- [SELECTED TEXT]:
----------

Alarming video footage from India's financial capital shows a leopard creeping into an apartment block foyer and snatching a small dog, which it quickly drags away from the scene.
The incident happened in a northeastern suburb of Mumbai next to the Sanjay Gandhi National Park, which is thought to be home to at least 22 leopards that are drawn to urban areas looking for prey.
The leopard was captured on CCTV in the early hours of June 21.
"It is scary. A leopard getting into a building complex is not common. People are worried," said G.P. Lagad, vice-chairman of the local housing society.
The incident comes as Mumbai police have been receiving special training in how to tackle the leopards, which have killed at least seven people since last July and attacked dozens in the past decade, forest officials say.
Lagad's son Prakash, who also lives in the building, said the dog was the sixth, and the last one left, to be snatched from the grounds of the apartment complex over the years, despite various attempts to fend off the big cats.
"Nearly two years ago, we had put a bait of a goat and caught a leopard twice, which was then released into the park," he told AFP.

----------

- [SUPPLIED INFORMATION]:
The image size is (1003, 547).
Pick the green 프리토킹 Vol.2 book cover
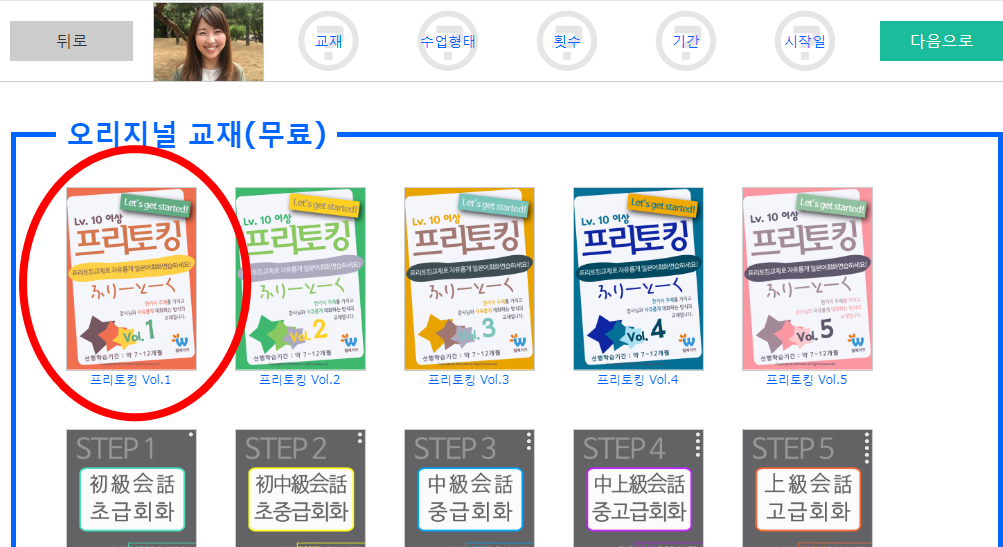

----------

- [REQUIRED WORK]:
1. According to the leopard article, how many leopards are thought to live in the Sanjay Gandhi National Park?
2. From the leopard article, copy everything from "The incident happened" down to "forest officials say.".
The listing is separate material and has nothing to do with the leopard article.

- [REPLIES]:
1. At least 22.

2.
The incident happened in a northeastern suburb of Mumbai next to the Sanjay Gandhi National Park, which is thought to be home to at least 22 leopards that are drawn to urban areas looking for prey.
The leopard was captured on CCTV in the early hours of June 21.
"It is scary. A leopard getting into a building complex is not common. People are worried," said G.P. Lagad, vice-chairman of the local housing society.
The incident comes as Mumbai police have been receiving special training in how to tackle the leopards, which have killed at least seven people since last July and attacked dozens in the past decade, forest officials say.